Parks has a skill for inviting listeners not only into her mind, but into her immediate environment, and the effects bring her racing emotions right to the forefront. The gently groove-forward "Blades" places Parks’ longing for an ex-intimate amidst a party outfitted with totems of the good life—Diptyque candles, tequila cocktails—that only make the "regret… flowering inside me while I’m scooping ice" hit harder. "Purple Phase" is a rain-slicked chronicle of seeing a friend in crisis, Parks’ asides about the possibility of her depressed companion getting better—"I just want to see her iridescent charming cats down from trees," she exclaims in a sing-song voice—contrasting sharply with the images of her falling into depression.
That talent extends to Parks’ cheerier moments, too. The grunge-soul love song "Devotion" explodes into a chunky riff at its climax, its lyrical references to Deftones and Kim Deal becoming alive in its 2023 vision of the alt-rock era's poppiest peaks. "Impurities" is a sun-dappled love song where cascades of synth wash over a smoothly sauntering beat; Parks is fully enthralled in the idea of being seen as a full human—"I radiate like a star… when you embrace all my impurities," she trills on the chorus, secure enough in herself to be okay with any flaws her lover might have: "Don't hide the bruise, I know it's hard to be alive sometimes."

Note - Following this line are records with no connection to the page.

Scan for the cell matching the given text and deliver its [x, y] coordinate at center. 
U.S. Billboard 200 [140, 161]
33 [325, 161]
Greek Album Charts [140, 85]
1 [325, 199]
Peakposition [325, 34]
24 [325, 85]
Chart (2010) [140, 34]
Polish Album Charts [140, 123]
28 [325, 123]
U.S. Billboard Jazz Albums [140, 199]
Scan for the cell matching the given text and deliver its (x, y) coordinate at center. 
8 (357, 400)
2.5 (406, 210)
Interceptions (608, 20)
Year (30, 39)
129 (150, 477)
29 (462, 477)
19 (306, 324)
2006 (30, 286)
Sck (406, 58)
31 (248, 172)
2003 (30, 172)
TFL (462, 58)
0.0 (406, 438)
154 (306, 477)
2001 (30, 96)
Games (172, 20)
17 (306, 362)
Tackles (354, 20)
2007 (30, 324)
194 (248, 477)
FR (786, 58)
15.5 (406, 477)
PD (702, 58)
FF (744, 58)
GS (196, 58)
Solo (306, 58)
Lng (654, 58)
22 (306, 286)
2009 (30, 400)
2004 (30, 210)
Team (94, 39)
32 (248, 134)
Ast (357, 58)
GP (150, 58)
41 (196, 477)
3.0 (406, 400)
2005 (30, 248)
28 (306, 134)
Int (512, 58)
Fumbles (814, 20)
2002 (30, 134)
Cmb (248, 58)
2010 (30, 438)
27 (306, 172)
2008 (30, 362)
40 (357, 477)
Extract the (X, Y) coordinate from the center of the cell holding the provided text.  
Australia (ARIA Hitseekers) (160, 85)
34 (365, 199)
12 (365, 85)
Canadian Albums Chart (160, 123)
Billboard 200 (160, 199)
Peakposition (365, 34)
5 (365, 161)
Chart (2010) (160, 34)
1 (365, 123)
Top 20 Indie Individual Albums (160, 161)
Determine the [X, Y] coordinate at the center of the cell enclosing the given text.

On the darkly hued "Puppy," she offers a glimpse of one of those times as she recounts her sympathies for a friend who's lost his mother—but she gazes inward with a more gimlet eye, musing, "And I’ve never felt like loss like that/ And I pray I don't have to." Of course, the prospect of "things [that] hurt forever" is always lurking, and Parks knows this; the pensive, layered "I’m Sorry" admits it, with Parks—surrounded by synths and a buried-in-the-mix arpeggiated guitar—apologizing for her inability to let people in because "it's easier to be numb."
"You got me feeling hyper real/ And I wanna belong to you," Parks sings on "Dog Rose," which pairs pointillistic lyrics with swirling guitars in a way that evokes early infatuation's headiest mind-benders. Parks’ second album shows her hyper-real point of view, seizing on details in a way to figure out her place in the world, one where she can feel pure joy while bracing herself and her loved ones against life's slings and arrows.